'''
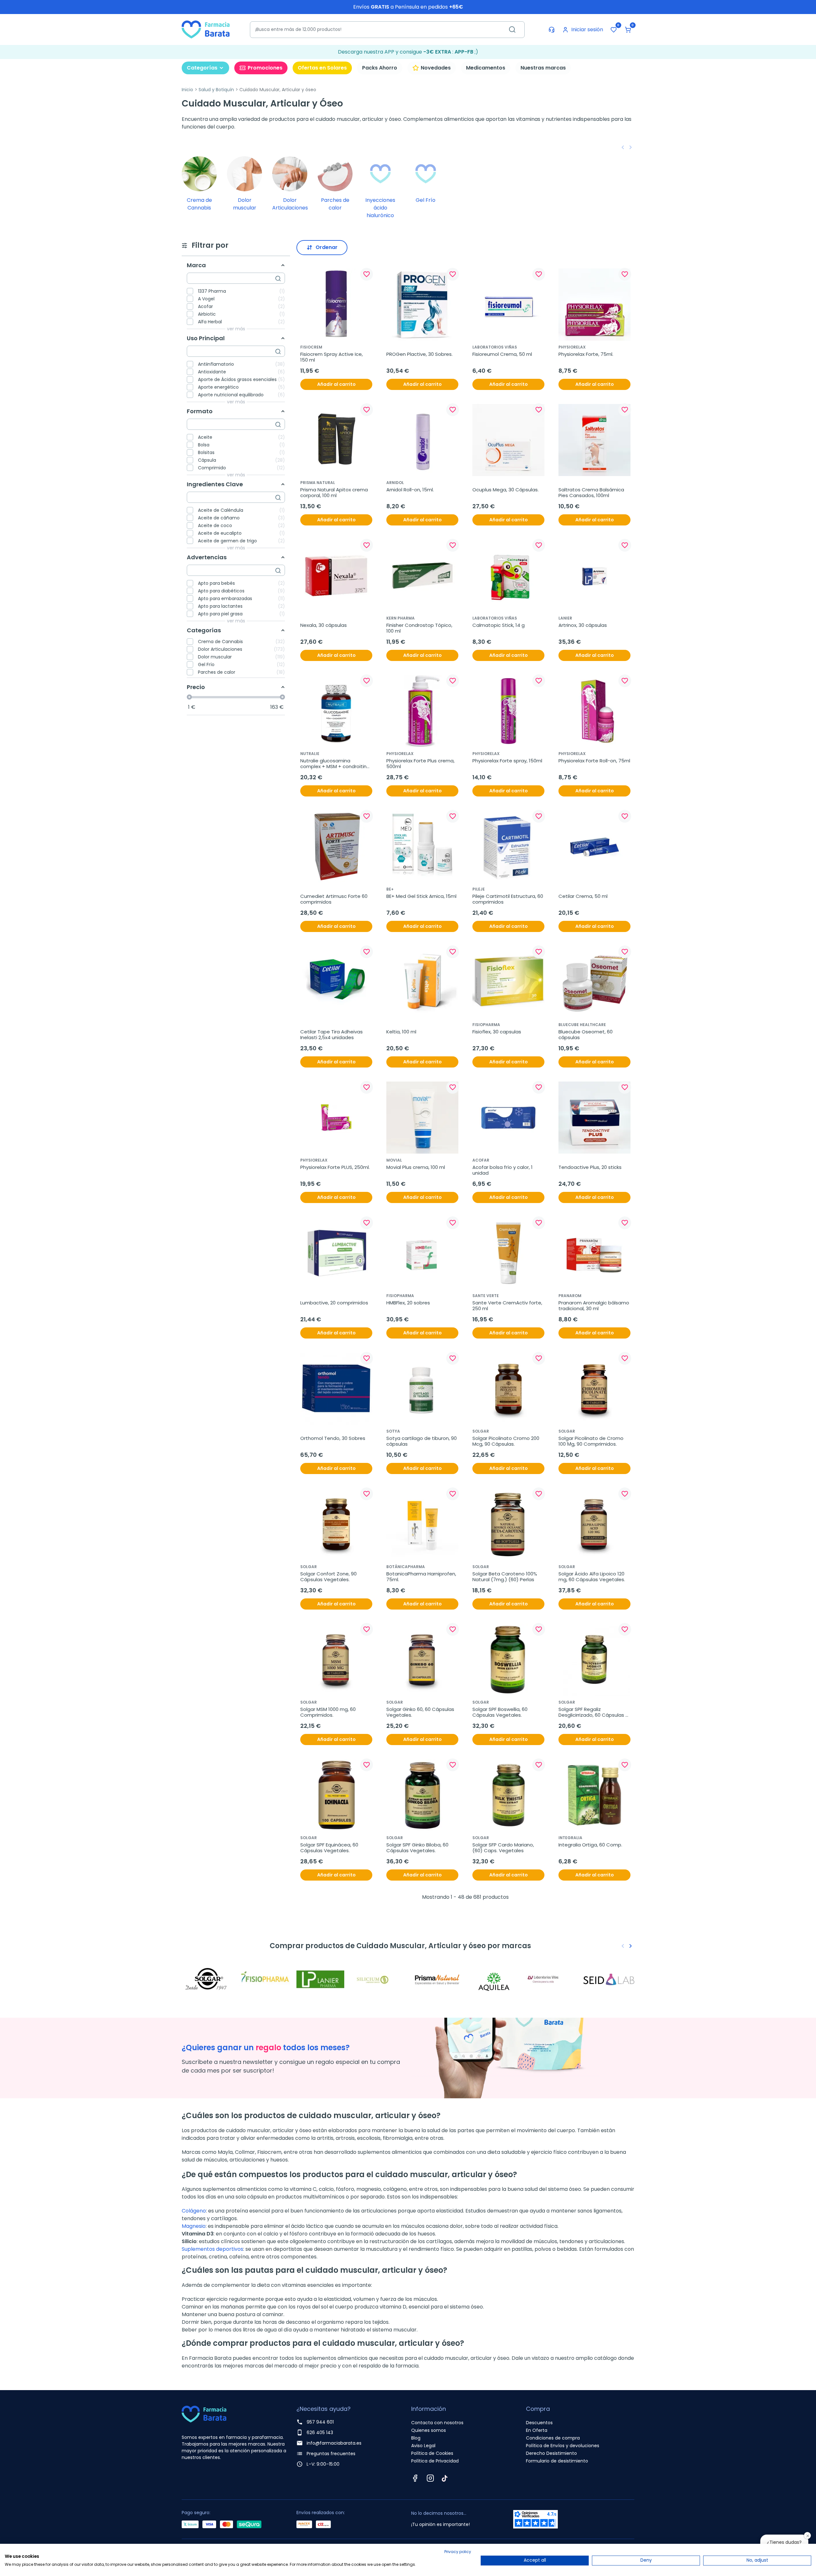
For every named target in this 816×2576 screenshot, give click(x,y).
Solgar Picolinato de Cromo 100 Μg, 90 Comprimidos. (591, 1441)
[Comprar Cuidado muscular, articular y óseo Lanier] (321, 1979)
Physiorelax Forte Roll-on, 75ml (594, 761)
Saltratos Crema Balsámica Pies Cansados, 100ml (591, 492)
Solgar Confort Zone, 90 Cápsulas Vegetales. (329, 1576)
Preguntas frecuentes (331, 2453)
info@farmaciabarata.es (334, 2443)
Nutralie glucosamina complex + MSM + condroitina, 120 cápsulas (336, 763)
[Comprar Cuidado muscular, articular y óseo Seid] (608, 1979)
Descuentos (539, 2422)
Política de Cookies (432, 2453)
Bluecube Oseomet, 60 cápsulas (586, 1034)
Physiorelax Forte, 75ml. (585, 354)
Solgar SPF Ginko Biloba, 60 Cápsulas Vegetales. (418, 1847)
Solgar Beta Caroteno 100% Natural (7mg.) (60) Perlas (505, 1576)
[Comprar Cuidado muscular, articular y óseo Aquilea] (494, 1979)
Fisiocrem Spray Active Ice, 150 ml (332, 357)
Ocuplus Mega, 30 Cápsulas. (505, 490)
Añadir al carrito (336, 384)
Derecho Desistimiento (551, 2453)
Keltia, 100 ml (401, 1032)
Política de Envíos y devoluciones (562, 2445)
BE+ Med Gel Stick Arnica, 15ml (421, 896)
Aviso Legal (423, 2445)
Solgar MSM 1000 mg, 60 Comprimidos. (328, 1712)
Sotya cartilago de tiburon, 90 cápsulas (422, 1441)
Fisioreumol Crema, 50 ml (502, 354)
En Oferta (536, 2430)
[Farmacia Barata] (205, 29)
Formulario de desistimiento (557, 2461)
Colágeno (194, 2210)
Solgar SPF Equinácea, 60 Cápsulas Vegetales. (330, 1847)
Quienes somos (428, 2430)
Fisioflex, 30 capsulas (496, 1032)
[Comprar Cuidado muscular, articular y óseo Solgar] (207, 1979)
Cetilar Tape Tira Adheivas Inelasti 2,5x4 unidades (332, 1034)
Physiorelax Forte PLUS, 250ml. (335, 1167)
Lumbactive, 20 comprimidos (334, 1303)
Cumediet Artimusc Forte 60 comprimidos (334, 899)
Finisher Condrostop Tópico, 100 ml (420, 628)
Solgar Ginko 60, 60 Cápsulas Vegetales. (420, 1712)
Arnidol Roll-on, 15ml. (410, 490)
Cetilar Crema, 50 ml (583, 896)
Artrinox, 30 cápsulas (582, 625)
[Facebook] (415, 2478)
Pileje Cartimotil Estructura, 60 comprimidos (508, 899)
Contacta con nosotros (437, 2422)
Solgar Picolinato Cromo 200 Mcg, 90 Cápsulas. (506, 1441)
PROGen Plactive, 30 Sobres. (419, 354)
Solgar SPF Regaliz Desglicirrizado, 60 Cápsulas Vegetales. (591, 1712)
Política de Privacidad (435, 2461)
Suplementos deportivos (212, 2249)
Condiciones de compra (553, 2438)
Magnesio (194, 2226)
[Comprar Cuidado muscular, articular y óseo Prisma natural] (436, 1979)
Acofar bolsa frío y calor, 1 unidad (503, 1170)
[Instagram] (430, 2478)
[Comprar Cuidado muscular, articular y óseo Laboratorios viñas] (551, 1979)
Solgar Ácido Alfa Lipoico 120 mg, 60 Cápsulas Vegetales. (592, 1576)
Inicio (187, 89)
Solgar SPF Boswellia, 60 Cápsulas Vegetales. (500, 1712)
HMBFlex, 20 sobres (408, 1303)
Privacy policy (457, 2551)
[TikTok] (445, 2478)
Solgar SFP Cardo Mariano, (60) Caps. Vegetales (503, 1847)
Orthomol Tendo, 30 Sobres (332, 1438)
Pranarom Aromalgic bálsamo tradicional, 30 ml (594, 1305)
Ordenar (327, 247)
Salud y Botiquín (216, 89)
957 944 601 (320, 2422)
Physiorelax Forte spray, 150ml (507, 761)
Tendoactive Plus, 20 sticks (590, 1167)
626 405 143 (320, 2432)
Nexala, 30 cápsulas (323, 625)
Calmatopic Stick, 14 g (498, 625)
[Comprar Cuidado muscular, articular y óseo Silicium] (379, 1979)
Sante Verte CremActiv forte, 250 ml (507, 1305)
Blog (415, 2438)
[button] (628, 29)
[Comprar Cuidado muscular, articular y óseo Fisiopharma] (264, 1979)
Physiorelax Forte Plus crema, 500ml (421, 763)
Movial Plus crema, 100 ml (415, 1167)
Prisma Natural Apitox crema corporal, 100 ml (334, 492)
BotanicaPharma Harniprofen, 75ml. (421, 1576)
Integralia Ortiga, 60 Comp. (590, 1845)
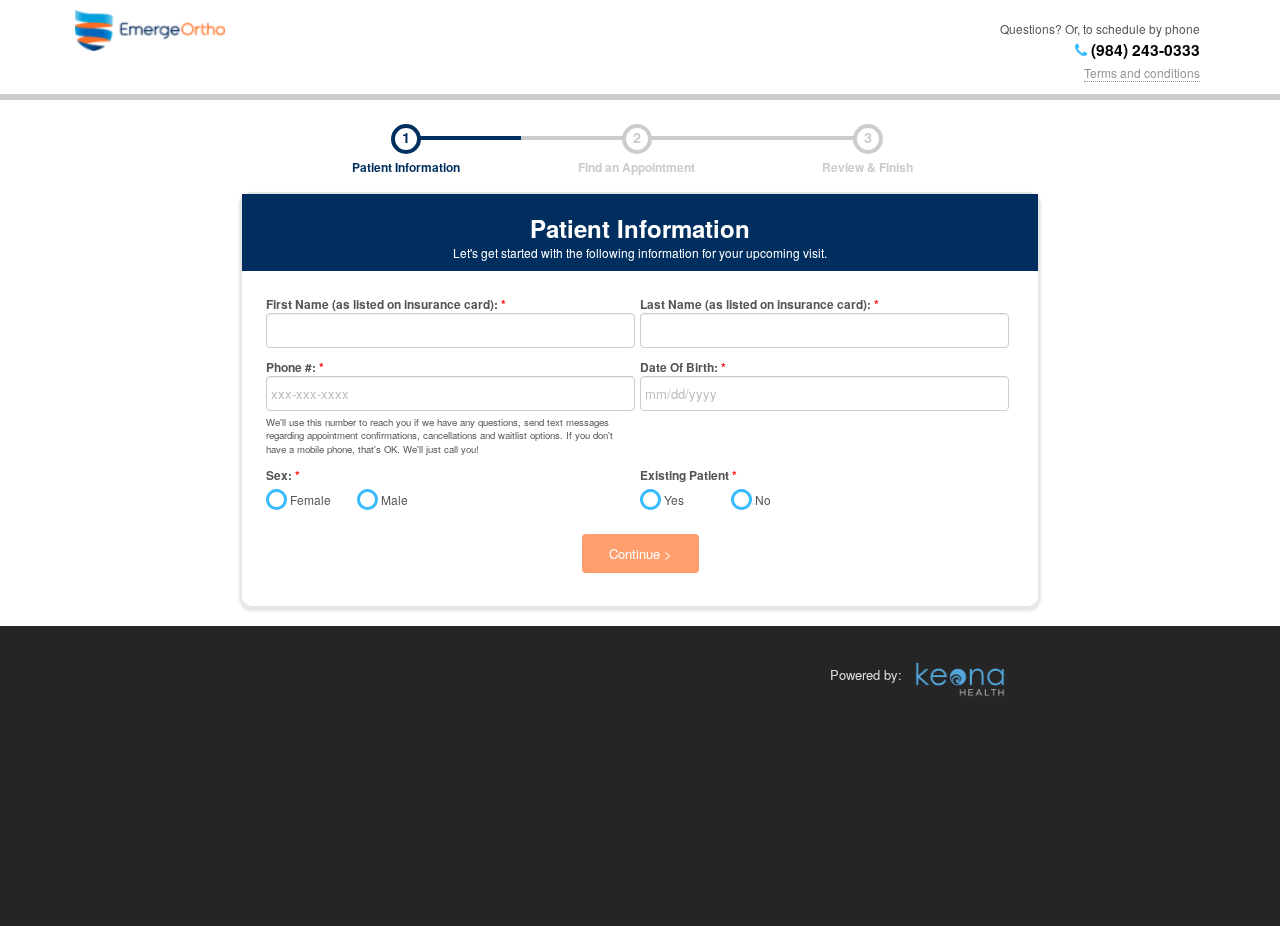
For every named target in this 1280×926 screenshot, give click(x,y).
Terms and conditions (1142, 72)
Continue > (640, 553)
'''
REQUIREMENT -> All lines from the line with "[Comprar Cuidado muscular, articular y óseo Fisiopharma]" through the final line of the listing are to be printed exactly, both ends included; the pictures are not.

PROBLEM SOLUTION ->
[Comprar Cuidado muscular, articular y óseo Fisiopharma] (264, 1979)
Physiorelax Forte Plus crema, 500ml (421, 763)
Movial Plus crema, 100 ml (415, 1167)
Prisma Natural Apitox crema corporal, 100 ml (334, 492)
BotanicaPharma Harniprofen, 75ml. (421, 1576)
Integralia Ortiga, 60 Comp. (590, 1845)
For every named target in this 1280×926 screenshot, give click(x,y).
Terms and conditions (1142, 72)
Continue > (640, 553)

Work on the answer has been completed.